[Stored data]
━━━━━━━━━━━━━━━━━━━━

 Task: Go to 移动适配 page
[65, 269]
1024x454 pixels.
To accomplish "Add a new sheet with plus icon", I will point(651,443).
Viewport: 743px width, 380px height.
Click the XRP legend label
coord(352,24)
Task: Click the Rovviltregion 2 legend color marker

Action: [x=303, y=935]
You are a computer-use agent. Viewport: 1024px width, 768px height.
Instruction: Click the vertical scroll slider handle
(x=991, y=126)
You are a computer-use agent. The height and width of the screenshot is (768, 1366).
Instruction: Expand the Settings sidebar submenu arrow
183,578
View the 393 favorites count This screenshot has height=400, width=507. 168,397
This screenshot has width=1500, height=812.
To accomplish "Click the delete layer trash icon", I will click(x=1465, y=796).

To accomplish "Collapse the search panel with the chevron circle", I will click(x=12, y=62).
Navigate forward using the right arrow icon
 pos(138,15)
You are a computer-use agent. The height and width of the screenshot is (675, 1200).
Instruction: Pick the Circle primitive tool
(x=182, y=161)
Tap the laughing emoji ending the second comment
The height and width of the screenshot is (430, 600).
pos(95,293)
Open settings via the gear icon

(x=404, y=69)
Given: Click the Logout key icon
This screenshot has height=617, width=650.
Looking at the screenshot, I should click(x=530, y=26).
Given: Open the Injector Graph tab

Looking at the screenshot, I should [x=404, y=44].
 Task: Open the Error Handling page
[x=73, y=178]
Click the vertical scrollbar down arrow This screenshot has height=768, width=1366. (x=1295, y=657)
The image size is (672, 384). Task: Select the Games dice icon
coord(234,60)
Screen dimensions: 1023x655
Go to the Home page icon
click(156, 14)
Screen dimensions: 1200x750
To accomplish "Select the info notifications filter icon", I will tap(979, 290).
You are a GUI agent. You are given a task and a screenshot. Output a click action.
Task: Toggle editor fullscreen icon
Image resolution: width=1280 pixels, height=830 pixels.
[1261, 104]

━━━━━━━━━━━━━━━━━━━━

[WORK TO BE COMPLETED] All lines from the one containing "Tap the laughing" through the last line of the data must be set down exactly. No other lines belong in the answer.

[SOLVED EXERCISE]
Tap the laughing emoji ending the second comment
The height and width of the screenshot is (430, 600).
pos(95,293)
Open settings via the gear icon

(x=404, y=69)
Given: Click the Logout key icon
This screenshot has height=617, width=650.
Looking at the screenshot, I should click(x=530, y=26).
Given: Open the Injector Graph tab

Looking at the screenshot, I should [x=404, y=44].
 Task: Open the Error Handling page
[x=73, y=178]
Click the vertical scrollbar down arrow This screenshot has height=768, width=1366. (x=1295, y=657)
The image size is (672, 384). Task: Select the Games dice icon
coord(234,60)
Screen dimensions: 1023x655
Go to the Home page icon
click(156, 14)
Screen dimensions: 1200x750
To accomplish "Select the info notifications filter icon", I will tap(979, 290).
You are a GUI agent. You are given a task and a screenshot. Output a click action.
Task: Toggle editor fullscreen icon
Image resolution: width=1280 pixels, height=830 pixels.
[1261, 104]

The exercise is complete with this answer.